They don’t plan to hire a corporate development professional, whether because of budget constraints or other reasons. They are open to acquisitions should one fall into their laps, but they don’t have the time to proactively source deals given other responsibilities.

Because their company only has the capital and resources to acquire and integrate new companies on an infrequent basis, this seems like an OK strategy.

OK maybe, but not ideal.

Like any other sales or business development strategy, effective deal sourcing is all about filling out the top of the funnel. This means creating new relationships and maintaining existing ones to secure referrals and proprietary deal flow. It means staying relevant in your industry and market, and always being top of mind for potential partners. It means playing the long game and investing in marketing and BD efforts that may not result in an acquisition until years down the line.

This is true even if you only want to close one or two deals in twice as many years. Sure, opportunism will work for some CFOs — i.e., they’ll get lucky. But as the saying goes, the only sure thing about luck is that it’ll change.

Yes, you have a business to run, a team to manage, finances to keep up. These are the reasons you were hired and the main arbiters of your success or failure in your job. So to source opportunities proactively while balancing these responsibilities, you’ll need market intelligence, visibility, and a continuing stream of relationships for a relatively small investment of time and money.

How do you do this?

First, take a step back. “It’s very surprising to see how many CFOs don’t take the time to set up a game plan, because putting in a few hours of work at the outset can save you many more hours down the line,” says Charles Muhlbauer, director of business development at Axial.
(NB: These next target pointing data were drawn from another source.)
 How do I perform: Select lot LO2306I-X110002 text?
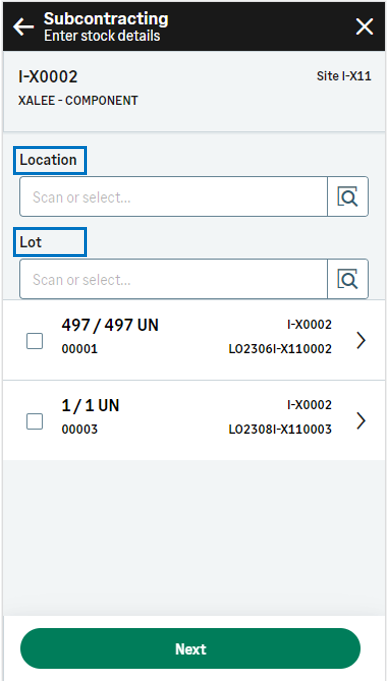pyautogui.click(x=280, y=349)
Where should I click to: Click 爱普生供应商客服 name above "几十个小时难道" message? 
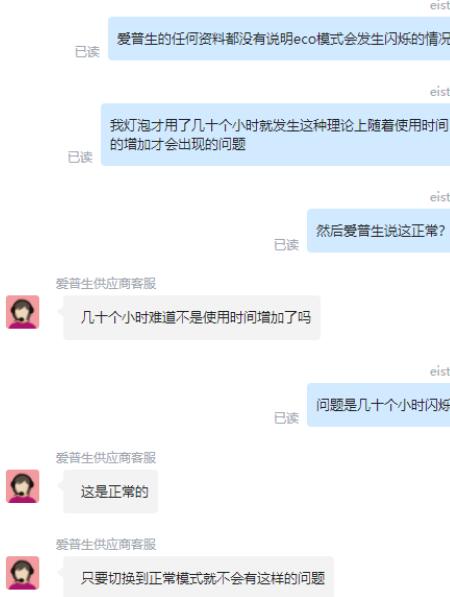tap(106, 283)
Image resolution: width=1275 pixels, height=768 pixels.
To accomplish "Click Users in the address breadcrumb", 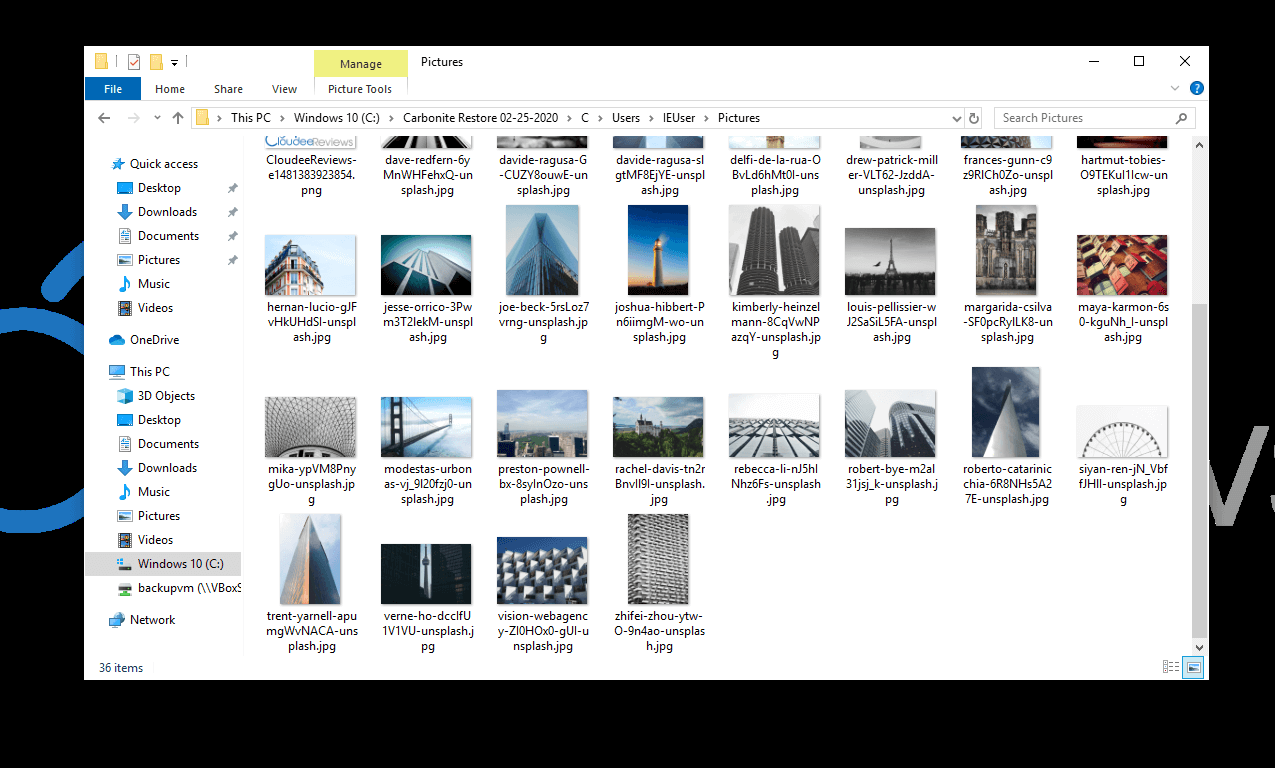I will coord(626,118).
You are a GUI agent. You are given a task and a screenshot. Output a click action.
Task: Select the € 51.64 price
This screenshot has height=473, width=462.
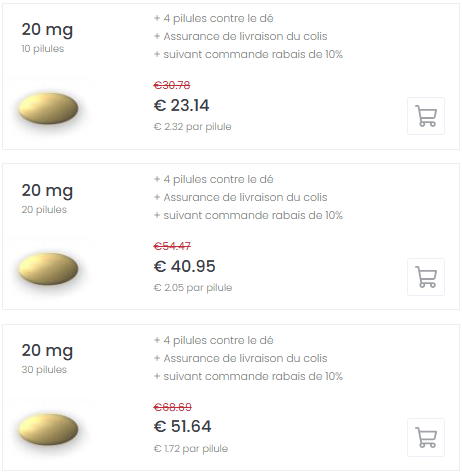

Have you articulated the elements of your ideal acquisition? Do you know exactly what you’re not looking for? What are your dealbreakers? Have you examined your process at a granular level? How are your contacts organized? How many hours a week do you spend on sourcing now? How many can you afford to spend? Identify your short and long-term goals, map out your current strategy, and take action to manage your time more effectively.

“For example, tiering your current contacts is a fairly time intensive task, but it’s worth the upfront effort,” says Muhlbauer. In your CRM, classify each contact as either Tier 1, Tier 2, or Tier 3. First tier contacts send you good opportunities consistently. Tier 2 relationships send you OK opportunities frequently, or good opportunities rarely. Tier 3 relationships almost always miss the mark. “It’s important to note that name brand of the intermediary doesn’t matter nearly as much as the relationship’s value to you,” Muhlbauer says. “From your perspective, Goldman Sachs might be a Tier 3 bank, while a two-man shop could be Tier 1.”

Tiering enables you to personalize your outreach strategy for each group, and save time by only expending effort on high-quality relationships. Lower-tiered contacts can receive blast communications — marketing emails, press releases, etc. — but there’s no need to spend your limited time on direct outreach.

Investing in technology is another game-changer when it comes to more efficient deal sourcing. An up-to-date and comprehensive CRM will take time to implement but make your life much easier later on. Leveraging online deal sourcing platforms can provide constant visibility to other players in the space who are actively marketing deals. 

Purely opportunistic CFOs see the same deals as their opportunistic competitors. Online platforms make proactive sourcing possible even for the busiest CFOs, and facilitate relationships with people in new niches and at greater distances than otherwise possible. You may meet players that you would never have suspected of being a good target — e.g., a boutique banker with the deal of his lifetime — and establish relationships that lead to consistent proprietary deal flow down the line.